• [Required work]: The records below are to be written out exactly, with every picture omitted.

Stored entries
■ ■ ■ ■

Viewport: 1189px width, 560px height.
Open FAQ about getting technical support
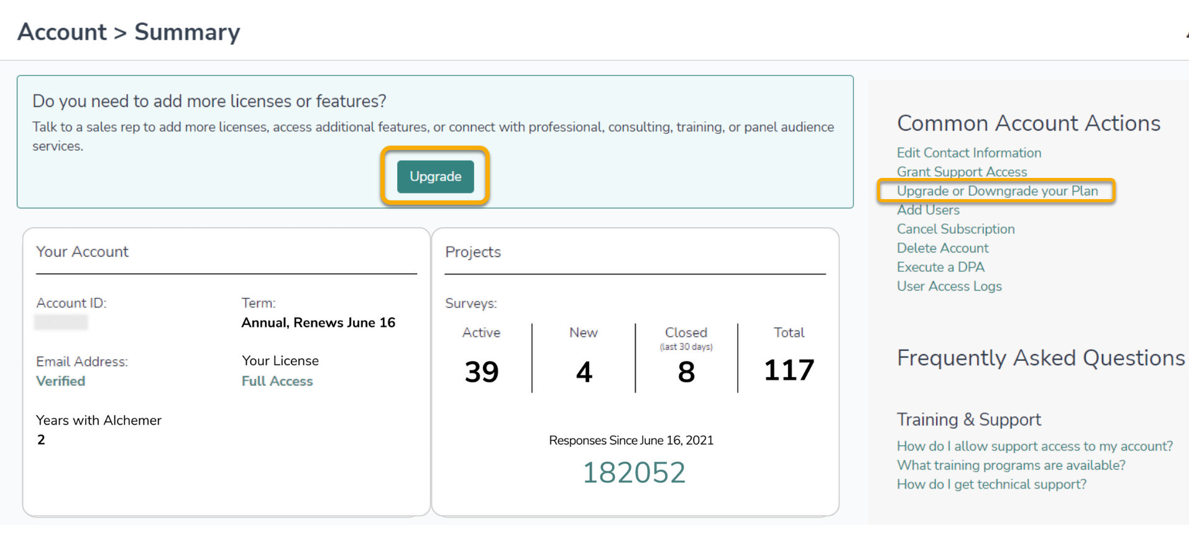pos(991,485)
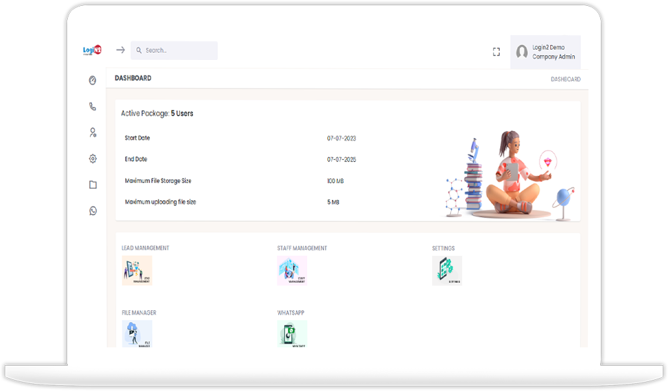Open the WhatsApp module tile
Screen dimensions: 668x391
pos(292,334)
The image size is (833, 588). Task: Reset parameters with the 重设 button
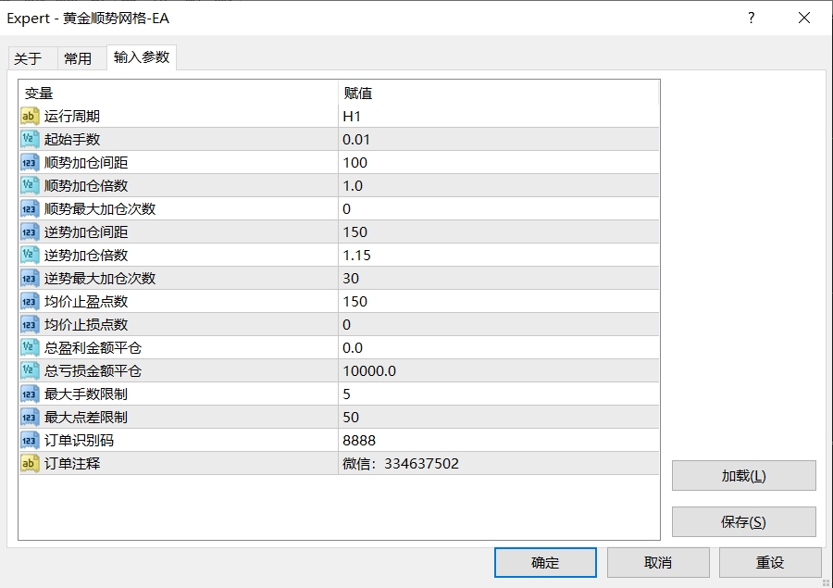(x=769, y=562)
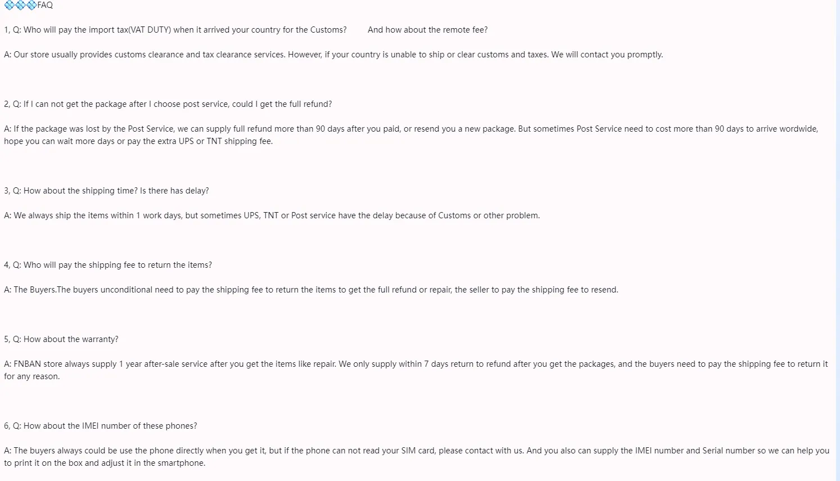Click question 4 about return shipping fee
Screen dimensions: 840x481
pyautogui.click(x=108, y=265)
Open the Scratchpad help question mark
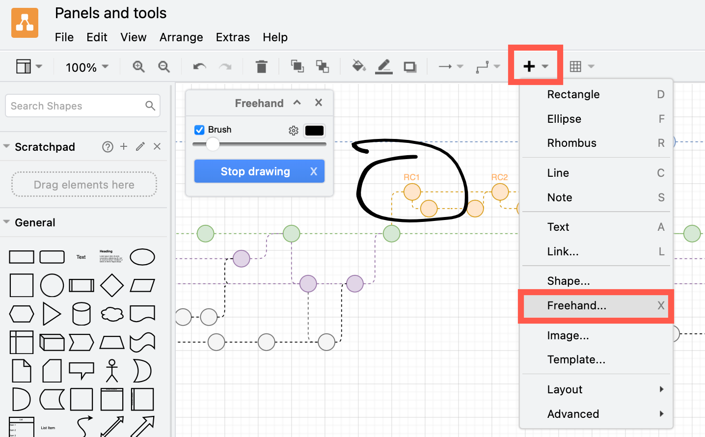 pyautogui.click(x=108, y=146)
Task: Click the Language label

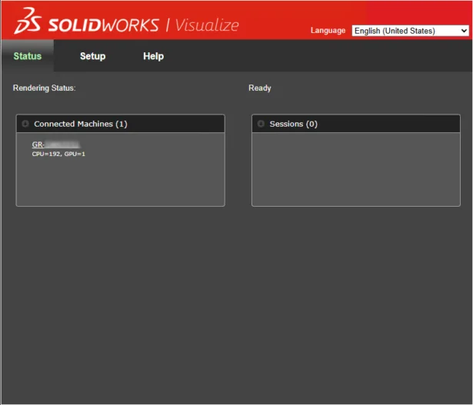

■ ■ ■ ■

• [Exercise response]:
Viewport: 1189px width, 560px height.
Open FAQ about getting technical support
pos(991,485)
Open the WhatsApp module tile
Screen dimensions: 668x391
pos(292,334)
The image size is (833, 588). Task: Reset parameters with the 重设 button
(x=769, y=562)
Click question 4 about return shipping fee
Screen dimensions: 840x481
pyautogui.click(x=108, y=265)
Open the Scratchpad help question mark
 pyautogui.click(x=108, y=146)
Task: Click the Language label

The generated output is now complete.